Esplosione in un asilo nido in Cina Esplosione in un asilo nido in Cina

La deflagrazione ha causato 7 morti e 60 feriti

Il fatto è accaduto ieri in un asilo nido nella città di Fengxian, nella provincia di Jangsu a 600 km da Shangai. Erano da poco passate le 17 quando si è verificata una forte esplosione all'entrata dell'asilo nido, a quell'ora pieno di bambini. Secondo quanto riportato oggi dalla televisione statale CCTV sono morte due persone sul colpo mentre altre 5 sono state trasportate di urgenza all'ospedale della città, ricoverati in reparto di rianimazione. L'esplosione è avvenuta proprio nel momento in cui i bambini stavano uscendo per ricongiungersi alle proprie famiglie, mentre altri aspettavano i propri genitori.

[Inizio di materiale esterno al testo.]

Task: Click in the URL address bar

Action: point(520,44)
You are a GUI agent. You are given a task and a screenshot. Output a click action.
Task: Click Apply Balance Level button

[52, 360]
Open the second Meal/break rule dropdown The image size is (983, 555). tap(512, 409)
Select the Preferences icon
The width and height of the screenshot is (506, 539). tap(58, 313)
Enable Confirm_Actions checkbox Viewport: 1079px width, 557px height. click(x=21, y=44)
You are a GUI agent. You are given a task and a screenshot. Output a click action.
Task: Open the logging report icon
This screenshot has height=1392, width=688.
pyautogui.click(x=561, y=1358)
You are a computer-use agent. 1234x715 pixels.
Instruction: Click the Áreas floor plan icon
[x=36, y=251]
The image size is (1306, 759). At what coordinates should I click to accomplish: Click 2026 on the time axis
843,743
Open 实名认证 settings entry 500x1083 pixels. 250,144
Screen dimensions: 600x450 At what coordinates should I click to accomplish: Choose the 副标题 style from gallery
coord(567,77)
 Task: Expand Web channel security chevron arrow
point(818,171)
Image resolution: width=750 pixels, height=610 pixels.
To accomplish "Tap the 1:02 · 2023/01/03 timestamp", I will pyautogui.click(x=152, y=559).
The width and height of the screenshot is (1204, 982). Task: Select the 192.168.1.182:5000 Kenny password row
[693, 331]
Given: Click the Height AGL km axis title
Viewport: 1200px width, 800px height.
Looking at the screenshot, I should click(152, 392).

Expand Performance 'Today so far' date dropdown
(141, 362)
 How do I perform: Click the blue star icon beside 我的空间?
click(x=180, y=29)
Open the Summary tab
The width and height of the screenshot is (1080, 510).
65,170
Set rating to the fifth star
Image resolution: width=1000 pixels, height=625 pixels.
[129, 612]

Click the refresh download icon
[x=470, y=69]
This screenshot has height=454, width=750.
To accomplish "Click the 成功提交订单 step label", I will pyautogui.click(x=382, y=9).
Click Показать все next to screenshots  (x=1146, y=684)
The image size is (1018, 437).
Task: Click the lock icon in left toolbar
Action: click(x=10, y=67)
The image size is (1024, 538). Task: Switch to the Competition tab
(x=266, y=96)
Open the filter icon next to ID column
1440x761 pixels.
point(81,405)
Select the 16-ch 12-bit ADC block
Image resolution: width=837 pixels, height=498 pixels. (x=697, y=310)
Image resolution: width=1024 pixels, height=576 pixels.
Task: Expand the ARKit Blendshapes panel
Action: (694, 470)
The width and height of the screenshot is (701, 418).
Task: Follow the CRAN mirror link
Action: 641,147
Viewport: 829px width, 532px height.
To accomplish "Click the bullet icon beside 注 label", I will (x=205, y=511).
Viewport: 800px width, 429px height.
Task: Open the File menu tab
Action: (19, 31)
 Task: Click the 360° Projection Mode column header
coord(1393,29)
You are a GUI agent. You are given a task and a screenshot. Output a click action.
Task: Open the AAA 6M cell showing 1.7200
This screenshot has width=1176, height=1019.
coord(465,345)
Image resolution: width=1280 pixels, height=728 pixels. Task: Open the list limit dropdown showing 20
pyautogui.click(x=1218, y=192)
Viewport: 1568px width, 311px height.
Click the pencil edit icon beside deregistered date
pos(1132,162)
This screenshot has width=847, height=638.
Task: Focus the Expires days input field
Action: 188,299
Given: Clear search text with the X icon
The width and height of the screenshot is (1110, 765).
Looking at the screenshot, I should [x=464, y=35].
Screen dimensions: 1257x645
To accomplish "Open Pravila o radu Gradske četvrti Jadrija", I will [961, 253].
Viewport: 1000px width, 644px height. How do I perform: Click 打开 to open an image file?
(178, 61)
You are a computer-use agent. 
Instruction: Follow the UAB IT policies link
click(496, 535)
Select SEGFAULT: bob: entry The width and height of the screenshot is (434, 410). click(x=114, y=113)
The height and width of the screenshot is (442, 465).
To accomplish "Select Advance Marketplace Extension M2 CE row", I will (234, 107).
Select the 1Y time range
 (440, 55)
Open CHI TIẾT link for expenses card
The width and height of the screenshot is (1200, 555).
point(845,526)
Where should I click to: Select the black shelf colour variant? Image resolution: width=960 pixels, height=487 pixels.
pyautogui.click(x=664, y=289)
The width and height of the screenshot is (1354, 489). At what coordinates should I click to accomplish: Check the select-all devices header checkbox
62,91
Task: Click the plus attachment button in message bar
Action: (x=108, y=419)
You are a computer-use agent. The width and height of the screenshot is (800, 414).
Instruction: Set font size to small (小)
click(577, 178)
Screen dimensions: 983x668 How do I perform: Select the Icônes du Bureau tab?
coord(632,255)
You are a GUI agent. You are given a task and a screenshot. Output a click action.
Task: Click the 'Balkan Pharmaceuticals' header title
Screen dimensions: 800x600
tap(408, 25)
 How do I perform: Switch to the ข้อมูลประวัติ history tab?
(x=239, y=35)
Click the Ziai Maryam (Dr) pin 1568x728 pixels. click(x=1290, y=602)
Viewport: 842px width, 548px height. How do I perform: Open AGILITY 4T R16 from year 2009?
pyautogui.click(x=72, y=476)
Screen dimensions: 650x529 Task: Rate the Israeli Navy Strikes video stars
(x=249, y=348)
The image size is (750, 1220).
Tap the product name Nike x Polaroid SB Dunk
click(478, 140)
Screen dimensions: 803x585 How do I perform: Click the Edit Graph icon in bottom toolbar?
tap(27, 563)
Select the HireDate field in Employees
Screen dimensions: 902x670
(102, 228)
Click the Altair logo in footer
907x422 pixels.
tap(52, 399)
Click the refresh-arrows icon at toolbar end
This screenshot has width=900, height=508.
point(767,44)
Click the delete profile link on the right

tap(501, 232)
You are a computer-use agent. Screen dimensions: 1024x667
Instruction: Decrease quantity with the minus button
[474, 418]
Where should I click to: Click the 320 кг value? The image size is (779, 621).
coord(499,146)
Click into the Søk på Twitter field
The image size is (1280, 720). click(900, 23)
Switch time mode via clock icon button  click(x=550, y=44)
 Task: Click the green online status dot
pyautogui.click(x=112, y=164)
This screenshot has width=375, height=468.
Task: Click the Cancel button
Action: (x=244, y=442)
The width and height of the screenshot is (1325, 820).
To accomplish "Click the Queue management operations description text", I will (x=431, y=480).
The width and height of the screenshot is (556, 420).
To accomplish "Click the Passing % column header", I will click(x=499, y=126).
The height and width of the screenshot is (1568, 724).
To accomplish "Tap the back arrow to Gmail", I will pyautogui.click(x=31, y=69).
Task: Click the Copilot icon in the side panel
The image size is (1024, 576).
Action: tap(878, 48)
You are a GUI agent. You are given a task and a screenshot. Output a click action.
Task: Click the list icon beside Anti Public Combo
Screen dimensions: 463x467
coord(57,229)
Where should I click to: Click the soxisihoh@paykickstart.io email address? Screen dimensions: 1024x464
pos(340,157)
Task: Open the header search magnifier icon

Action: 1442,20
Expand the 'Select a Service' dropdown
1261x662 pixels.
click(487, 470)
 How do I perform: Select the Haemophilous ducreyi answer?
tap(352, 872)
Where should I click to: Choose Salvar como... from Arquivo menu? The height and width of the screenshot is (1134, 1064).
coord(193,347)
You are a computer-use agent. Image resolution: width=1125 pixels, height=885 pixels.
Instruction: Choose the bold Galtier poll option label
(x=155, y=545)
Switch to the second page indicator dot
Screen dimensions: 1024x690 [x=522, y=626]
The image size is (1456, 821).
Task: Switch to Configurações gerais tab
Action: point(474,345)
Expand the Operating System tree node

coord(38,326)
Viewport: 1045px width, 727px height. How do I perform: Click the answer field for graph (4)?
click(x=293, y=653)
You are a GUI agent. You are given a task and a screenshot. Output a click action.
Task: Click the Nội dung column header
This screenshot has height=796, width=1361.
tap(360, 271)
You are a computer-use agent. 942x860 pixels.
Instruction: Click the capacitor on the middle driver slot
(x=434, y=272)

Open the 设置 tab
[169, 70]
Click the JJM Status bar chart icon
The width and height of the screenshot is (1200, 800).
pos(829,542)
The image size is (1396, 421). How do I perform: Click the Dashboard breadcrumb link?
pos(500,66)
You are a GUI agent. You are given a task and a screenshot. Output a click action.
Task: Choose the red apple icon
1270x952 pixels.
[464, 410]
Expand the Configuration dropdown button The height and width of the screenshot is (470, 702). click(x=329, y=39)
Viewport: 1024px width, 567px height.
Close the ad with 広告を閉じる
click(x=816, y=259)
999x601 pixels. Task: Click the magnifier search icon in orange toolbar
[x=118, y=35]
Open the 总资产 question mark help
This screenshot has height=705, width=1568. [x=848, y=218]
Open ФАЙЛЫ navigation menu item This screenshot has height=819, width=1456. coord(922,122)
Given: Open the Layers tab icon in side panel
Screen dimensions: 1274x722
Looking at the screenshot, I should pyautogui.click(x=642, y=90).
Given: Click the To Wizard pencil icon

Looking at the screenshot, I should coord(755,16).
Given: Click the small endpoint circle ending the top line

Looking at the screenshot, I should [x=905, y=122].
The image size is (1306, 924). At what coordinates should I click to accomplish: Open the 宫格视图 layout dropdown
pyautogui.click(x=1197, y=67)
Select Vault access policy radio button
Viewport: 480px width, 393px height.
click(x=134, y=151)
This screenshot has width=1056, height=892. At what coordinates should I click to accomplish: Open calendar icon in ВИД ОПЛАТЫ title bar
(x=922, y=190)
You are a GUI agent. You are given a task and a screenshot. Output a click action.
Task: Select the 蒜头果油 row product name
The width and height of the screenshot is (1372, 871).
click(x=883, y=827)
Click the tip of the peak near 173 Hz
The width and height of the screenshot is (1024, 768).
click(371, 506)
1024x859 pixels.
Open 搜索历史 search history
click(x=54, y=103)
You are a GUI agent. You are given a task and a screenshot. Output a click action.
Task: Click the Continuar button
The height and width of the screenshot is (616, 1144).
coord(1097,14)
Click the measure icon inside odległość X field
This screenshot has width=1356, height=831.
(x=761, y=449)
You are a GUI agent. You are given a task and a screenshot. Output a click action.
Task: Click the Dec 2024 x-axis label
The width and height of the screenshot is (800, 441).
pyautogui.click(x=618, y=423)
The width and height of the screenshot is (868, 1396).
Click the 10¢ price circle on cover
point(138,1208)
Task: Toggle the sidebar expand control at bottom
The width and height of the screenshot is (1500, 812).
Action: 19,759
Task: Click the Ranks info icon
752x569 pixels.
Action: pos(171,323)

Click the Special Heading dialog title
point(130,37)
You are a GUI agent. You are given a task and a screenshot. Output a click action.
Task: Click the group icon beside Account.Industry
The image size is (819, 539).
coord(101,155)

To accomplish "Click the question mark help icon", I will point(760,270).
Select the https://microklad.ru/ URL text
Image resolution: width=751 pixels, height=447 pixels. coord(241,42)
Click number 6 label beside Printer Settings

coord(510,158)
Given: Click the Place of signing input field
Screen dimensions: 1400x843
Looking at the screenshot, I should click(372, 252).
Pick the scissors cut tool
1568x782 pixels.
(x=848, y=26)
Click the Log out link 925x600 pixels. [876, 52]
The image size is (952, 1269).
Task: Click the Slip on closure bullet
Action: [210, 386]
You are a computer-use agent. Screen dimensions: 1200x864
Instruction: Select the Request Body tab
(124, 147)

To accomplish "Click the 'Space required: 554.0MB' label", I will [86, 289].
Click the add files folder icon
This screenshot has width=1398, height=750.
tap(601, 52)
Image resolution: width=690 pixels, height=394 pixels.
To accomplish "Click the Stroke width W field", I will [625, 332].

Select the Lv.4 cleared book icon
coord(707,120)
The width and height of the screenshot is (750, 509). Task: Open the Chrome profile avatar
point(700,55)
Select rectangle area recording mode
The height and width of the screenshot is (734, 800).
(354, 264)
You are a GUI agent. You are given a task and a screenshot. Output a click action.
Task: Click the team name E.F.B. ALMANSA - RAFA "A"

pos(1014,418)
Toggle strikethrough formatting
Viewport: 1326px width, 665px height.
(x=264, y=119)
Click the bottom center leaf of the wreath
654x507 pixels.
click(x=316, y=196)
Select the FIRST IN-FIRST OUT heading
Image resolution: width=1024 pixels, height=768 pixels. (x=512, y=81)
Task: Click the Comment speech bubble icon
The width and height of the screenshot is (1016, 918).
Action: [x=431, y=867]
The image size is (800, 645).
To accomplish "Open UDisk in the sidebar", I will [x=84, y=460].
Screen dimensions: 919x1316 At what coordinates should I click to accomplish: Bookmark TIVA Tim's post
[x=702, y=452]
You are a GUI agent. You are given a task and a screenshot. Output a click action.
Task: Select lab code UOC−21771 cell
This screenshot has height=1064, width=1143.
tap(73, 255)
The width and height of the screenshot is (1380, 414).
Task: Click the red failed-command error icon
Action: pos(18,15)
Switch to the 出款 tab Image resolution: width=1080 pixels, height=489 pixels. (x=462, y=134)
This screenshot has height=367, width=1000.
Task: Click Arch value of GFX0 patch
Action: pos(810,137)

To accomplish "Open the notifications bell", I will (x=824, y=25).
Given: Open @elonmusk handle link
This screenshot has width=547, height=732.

Tra le vittime ci sono dei bambini. Le immagini diffuse dalla stampa ufficiale cinese descrivono una scena caotica, con bambini ed accompagnatori a terra o seduti, alcuni di essi feriti e con i vestiti stracciati. Sono stati girati dei video pochi istanti dopo l'accaduto, ed in uno di questi si sentono le grida dei cittadini che chiedono aiuto ai passanti, implorandoli di chiamare al telefono i soccorsi, mentre alcuni feriti cercano di risollevarsi per trovare riparo, storditi dalla forte deflagrazione. Inoltre la televisione CCTV ha pubblicato immagini di un medico che presta le prime cure ad un bambino sdraiato su una barella apparentemente privo di vita. Alcuni testimoni hanno raccontato di aver visto bambini ed adulti volare per vari metri a causa della tremenda deflagrazione, mentre non ci sarebbero vittime tra gli insegnanti. 

Le cause dell'esplosione

Inizialmente si era pensato che a scatenare l'inferno fosse stata ad una bombola di gas , ma da indagini approfondite è emerso che a causare l'eplosione è stato un ordigno artiginale posto proprio all'entrata dell'asilo nido. A piazzare la bomba artigianale è stato un ragazzo di 22 anni morto nella deflagrazione con problemi psichici. Secondo le ricostruzioni degli investigatori il ragazzo ha affittato una stanza nei pressi della scuola. Sui muri della stanza sono state trovate scritte con frasi sconnesse e parole come "muori" e "distruggi". Sempre all'interno della stanza la polizia ha rinvenuto materiale per la fabbricazione di esplosivi. Molti dei feriti si trovano in ospedale, alcuni in gravi condizioni ricoverati in terapia intensiva. Emerge inoltre un particolare che potrebbe dare la svolta alle indagini: infatti nella scuola era stato avviato un programma israeliano per insegnare ai bambini a pensare come quelli ebrei, frutto della collaborazione tra i governi della Cina e Israele.